Palantir CEO: “Something Has Gone Completely Wrong” With OpenAI and Anthropic

© Palantir pavilion, World Economic Forum, Davos, Switzerland (BY-SA 2.0) by gruntzooki

Palantir (NASDAQ:PLTR | PLTR Price Prediction) is one of the most-watched tech stocks in the market, and for good reason. The big data and software giant, known for its intelligence platforms used by government entities and a range of corporate big data software platforms has been on a bumpy ride over the past year, actually down 2% over the past 12 months at the time of writing.

That said, this is also a company that’s up more than 400% over the past year, suggesting that investors in the AI company continue to be very bullish on its long-term prospects.

That said, one of the most interesting facets of this recent rise in Palantir is the company’s CEO Alex Karp’s warning is less about AI’s long-term promise and more about how frontier-model companies are monetizing it today. In a CNBC “Squawk Box” interview on July 1, Karp said, “I’m not throwing shade at them, but something has gone completely wrong,” while criticizing the token-based pricing model used by OpenAI and Anthropic. He argued that enterprise customers are paying for tokens that “create no value,” and that many businesses feel the AI stack is being sold in a way that does not justify the bill.

Let’s dive into this announcement, and what it may portend for investors in the AI and big data giant.

What to Make Of These Comments

I think Karp’s broader point was that the AI industry has become obsessed with consumption rather than outcomes. He described the typical enterprise mindset as one of resignation. That is, companies will burn through tokens, accept rising costs, and potentially hand over valuable IP without seeing a meaningful return.

I think the other thing that’s important to point out is that Karp is essentially saying this is a systemic problem. In other words, this isn’t a company-specific issue in any way.

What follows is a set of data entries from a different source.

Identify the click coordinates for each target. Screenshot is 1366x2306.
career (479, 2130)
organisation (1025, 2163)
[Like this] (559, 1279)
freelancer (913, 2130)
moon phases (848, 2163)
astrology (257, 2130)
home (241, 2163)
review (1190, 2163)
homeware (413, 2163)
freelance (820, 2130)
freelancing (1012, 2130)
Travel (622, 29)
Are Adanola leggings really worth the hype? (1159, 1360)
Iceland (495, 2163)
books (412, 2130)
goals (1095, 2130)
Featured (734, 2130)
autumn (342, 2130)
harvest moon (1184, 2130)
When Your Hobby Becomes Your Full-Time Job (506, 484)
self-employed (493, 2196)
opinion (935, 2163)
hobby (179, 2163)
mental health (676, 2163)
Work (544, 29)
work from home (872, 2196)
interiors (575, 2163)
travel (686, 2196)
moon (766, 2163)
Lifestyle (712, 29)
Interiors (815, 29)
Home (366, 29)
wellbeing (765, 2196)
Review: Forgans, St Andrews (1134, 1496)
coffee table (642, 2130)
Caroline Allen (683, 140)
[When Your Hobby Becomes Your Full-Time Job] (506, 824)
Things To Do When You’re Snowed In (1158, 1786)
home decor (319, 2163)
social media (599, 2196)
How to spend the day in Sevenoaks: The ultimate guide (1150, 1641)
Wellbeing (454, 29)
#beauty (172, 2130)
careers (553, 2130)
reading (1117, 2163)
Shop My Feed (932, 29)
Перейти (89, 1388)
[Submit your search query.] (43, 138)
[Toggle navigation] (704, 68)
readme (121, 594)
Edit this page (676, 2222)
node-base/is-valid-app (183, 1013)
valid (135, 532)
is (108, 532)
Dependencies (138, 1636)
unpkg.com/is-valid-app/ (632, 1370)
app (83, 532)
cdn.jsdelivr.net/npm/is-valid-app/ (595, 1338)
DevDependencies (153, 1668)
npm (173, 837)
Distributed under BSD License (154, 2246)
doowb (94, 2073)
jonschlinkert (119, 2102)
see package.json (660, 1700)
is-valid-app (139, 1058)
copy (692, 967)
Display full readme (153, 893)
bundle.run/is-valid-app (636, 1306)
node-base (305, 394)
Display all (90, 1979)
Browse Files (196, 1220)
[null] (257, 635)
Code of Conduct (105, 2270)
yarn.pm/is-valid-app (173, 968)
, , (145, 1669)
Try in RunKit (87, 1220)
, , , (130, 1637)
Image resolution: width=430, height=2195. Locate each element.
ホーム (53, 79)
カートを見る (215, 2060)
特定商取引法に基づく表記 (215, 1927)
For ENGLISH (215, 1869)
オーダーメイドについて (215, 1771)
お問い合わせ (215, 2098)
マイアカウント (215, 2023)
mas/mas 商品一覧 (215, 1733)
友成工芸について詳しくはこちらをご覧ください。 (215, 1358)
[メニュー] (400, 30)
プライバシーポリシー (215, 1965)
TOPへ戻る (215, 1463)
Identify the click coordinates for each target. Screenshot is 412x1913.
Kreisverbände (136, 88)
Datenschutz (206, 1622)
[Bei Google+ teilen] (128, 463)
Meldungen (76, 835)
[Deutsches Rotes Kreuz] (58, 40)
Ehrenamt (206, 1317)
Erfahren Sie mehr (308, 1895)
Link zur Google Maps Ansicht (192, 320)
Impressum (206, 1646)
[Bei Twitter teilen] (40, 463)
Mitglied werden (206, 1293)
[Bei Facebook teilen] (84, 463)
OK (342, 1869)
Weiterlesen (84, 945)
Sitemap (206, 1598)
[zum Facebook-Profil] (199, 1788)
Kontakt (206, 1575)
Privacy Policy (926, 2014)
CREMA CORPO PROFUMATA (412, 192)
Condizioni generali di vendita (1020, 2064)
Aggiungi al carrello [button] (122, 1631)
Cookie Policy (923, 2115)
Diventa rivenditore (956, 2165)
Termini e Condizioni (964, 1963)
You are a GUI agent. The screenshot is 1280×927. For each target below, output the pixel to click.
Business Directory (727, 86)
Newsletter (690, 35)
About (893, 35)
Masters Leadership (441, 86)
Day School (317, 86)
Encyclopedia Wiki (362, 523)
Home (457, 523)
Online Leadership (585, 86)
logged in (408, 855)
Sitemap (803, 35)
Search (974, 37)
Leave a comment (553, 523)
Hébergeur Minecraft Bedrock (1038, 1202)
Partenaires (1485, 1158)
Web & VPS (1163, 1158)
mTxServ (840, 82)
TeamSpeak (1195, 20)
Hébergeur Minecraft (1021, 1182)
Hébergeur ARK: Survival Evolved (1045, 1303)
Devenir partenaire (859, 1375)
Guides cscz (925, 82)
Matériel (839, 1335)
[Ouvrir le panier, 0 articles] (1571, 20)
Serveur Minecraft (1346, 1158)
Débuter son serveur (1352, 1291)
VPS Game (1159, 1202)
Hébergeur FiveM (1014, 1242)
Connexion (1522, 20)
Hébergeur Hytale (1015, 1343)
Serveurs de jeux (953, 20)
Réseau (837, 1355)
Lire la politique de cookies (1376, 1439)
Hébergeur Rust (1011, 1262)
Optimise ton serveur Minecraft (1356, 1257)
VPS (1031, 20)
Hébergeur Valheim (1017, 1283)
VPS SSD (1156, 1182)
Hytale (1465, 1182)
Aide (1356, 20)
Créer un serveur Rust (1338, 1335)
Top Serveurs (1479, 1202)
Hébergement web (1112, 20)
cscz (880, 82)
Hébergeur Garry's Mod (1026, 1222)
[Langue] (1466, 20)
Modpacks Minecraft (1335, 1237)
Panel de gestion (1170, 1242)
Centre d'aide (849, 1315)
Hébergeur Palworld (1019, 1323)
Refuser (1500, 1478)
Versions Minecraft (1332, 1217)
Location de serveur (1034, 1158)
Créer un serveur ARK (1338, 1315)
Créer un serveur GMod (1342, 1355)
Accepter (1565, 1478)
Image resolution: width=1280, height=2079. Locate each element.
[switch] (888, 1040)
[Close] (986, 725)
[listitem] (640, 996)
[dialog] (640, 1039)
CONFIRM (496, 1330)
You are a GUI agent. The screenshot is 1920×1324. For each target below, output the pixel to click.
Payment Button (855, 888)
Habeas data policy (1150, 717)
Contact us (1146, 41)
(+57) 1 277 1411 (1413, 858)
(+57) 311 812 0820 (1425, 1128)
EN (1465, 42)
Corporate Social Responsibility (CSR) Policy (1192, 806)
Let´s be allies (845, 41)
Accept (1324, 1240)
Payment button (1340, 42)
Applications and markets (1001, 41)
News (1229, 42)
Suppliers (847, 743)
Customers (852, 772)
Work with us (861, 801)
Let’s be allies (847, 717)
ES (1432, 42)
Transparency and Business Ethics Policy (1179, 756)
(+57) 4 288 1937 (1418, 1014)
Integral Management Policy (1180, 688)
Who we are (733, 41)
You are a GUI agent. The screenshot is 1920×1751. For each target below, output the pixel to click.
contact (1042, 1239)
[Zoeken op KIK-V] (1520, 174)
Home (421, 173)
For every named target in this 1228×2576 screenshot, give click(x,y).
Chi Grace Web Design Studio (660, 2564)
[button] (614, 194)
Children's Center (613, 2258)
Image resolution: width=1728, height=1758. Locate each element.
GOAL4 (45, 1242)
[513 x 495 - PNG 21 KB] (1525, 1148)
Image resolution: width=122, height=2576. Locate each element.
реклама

In my view, this is an important distinction. Karp was not simply taking a swipe at Sam Altman or Dario Amodei. Rather, he was arguing that the current commercial structure of AI is misaligned with what buyers actually want. In his view (and mine for that matter), enterprises are not eager to rent intelligence by the token if the payoff is uncertain and the data exposure is high.

However, given the recent news around Meta’s potential offloading of its “excess capacity,” maybe there’s another narrative to pursue. I’m not going to get into that in great detail here, but there are question marks on both sides of this argument.

Why It Matters

For investors, I think this quote matters because it points to a real tension inside the AI boom. That is, usage growth does not automatically equal durable profit pools.

In other words, if enterprise customers keep pressuring OpenAI, Anthropic, and other model providers on price, the market may need to rethink how much long-term margin power these firms really have. Karp’s remarks also line up with a broader industry shift toward model routing, open models, and cheaper inference options, all of which could compress pricing over time.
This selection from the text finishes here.